§ ENTRIES PROVIDED
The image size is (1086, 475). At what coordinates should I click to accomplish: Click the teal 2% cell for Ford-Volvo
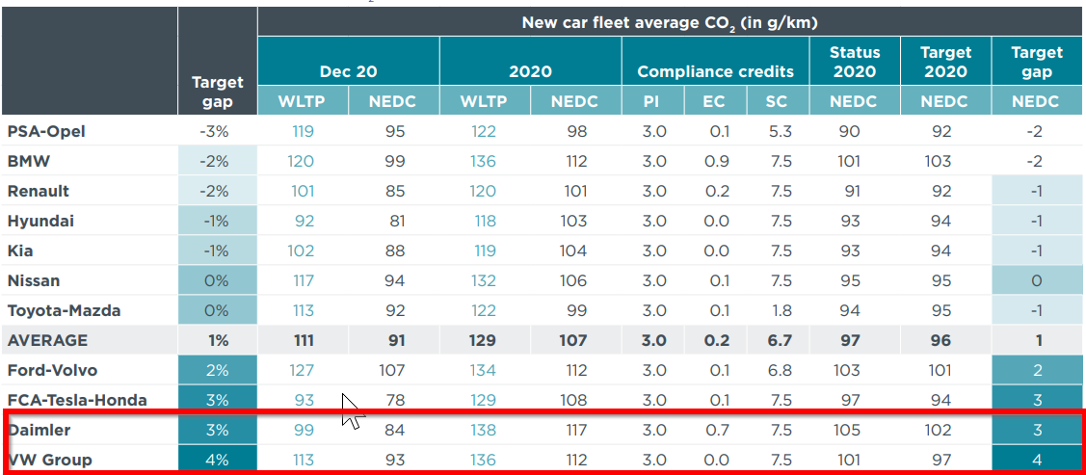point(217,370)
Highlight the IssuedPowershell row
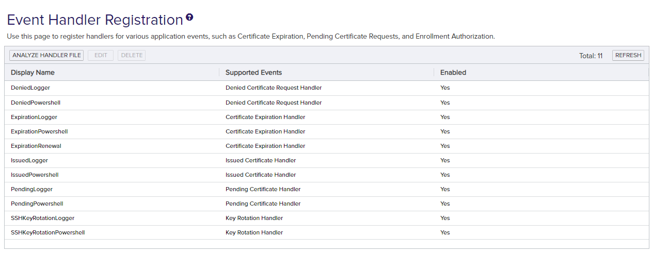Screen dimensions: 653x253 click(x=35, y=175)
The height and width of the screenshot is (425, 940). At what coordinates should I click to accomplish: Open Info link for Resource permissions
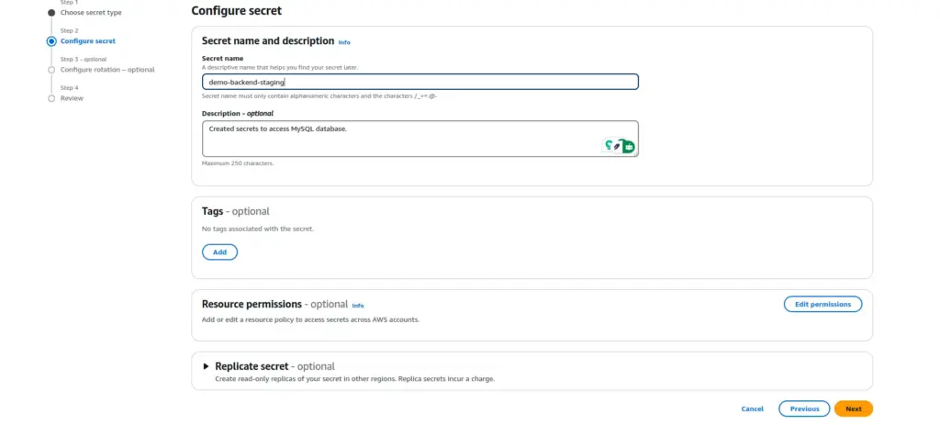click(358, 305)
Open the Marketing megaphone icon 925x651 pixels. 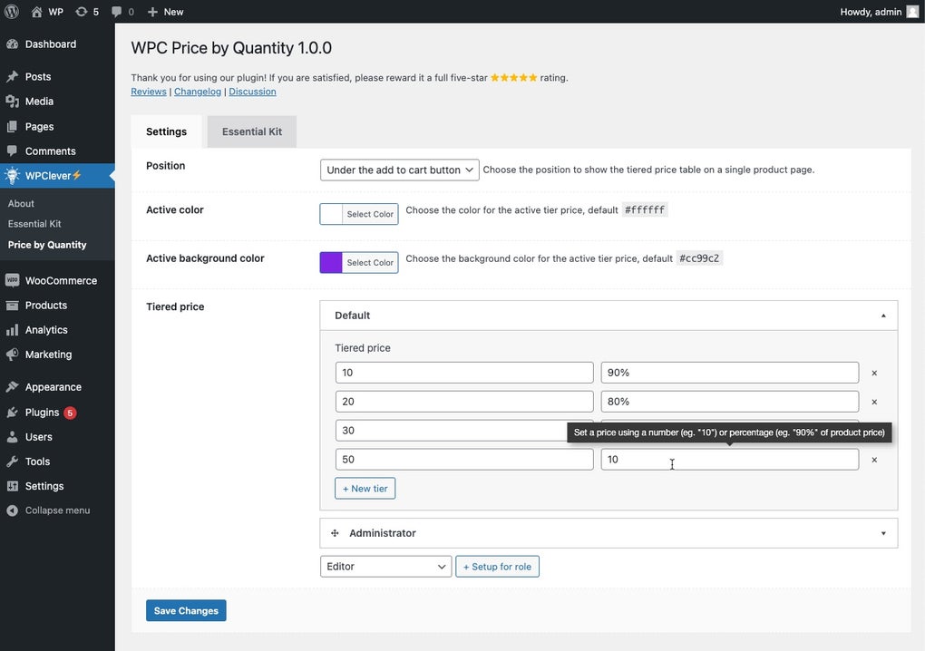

* * *

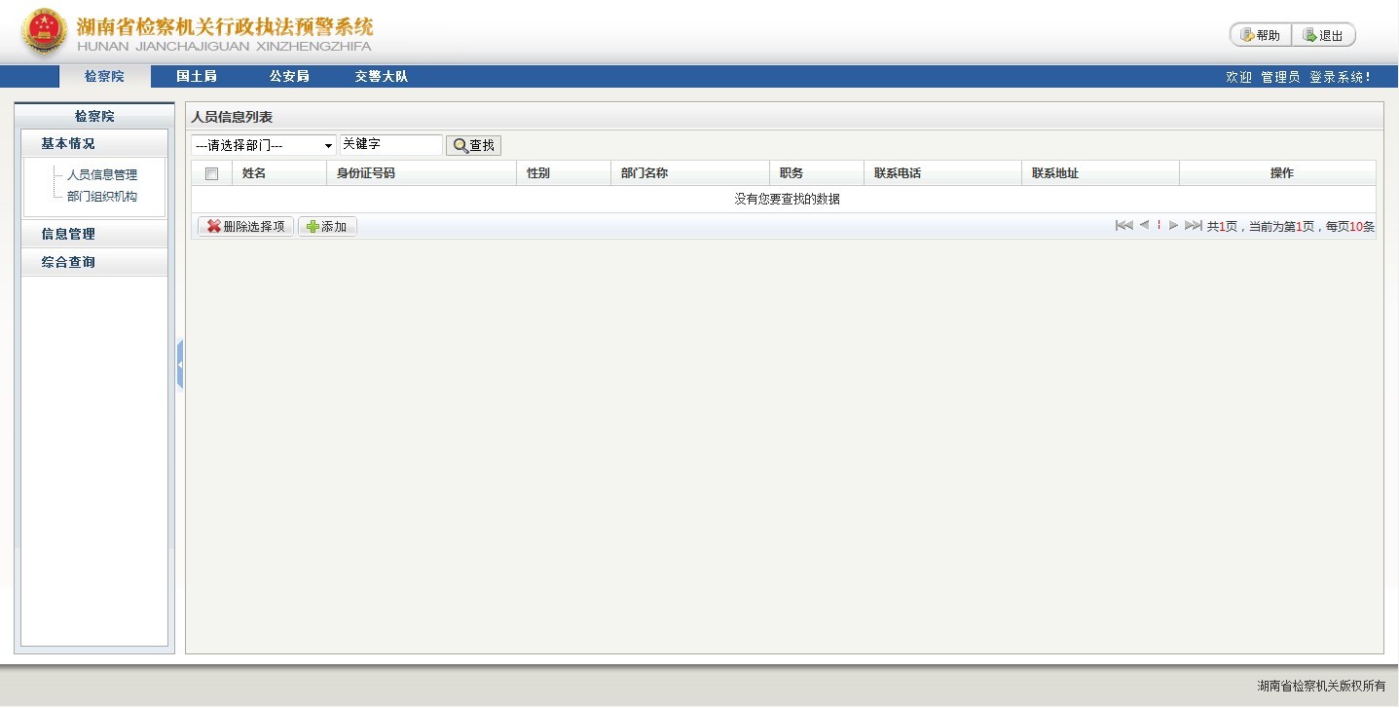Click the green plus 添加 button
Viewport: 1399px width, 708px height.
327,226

§ TASK STATEMENT
Convert the lines starting at the one containing "Highlight the IssuedPowershell row" and ending at the one containing "Open the Marketing" into a numbered list, omitting any blank lines. Leave the pictures out of the result.

§ WRITTEN ANSWER
1. Highlight the IssuedPowershell row
2. Screen dimensions: 653x253 click(x=35, y=175)
3. The height and width of the screenshot is (425, 940). At what coordinates should I click to accomplish: Open Info link for Resource permissions
4. click(358, 305)
5. Open the Marketing megaphone icon 925x651 pixels. 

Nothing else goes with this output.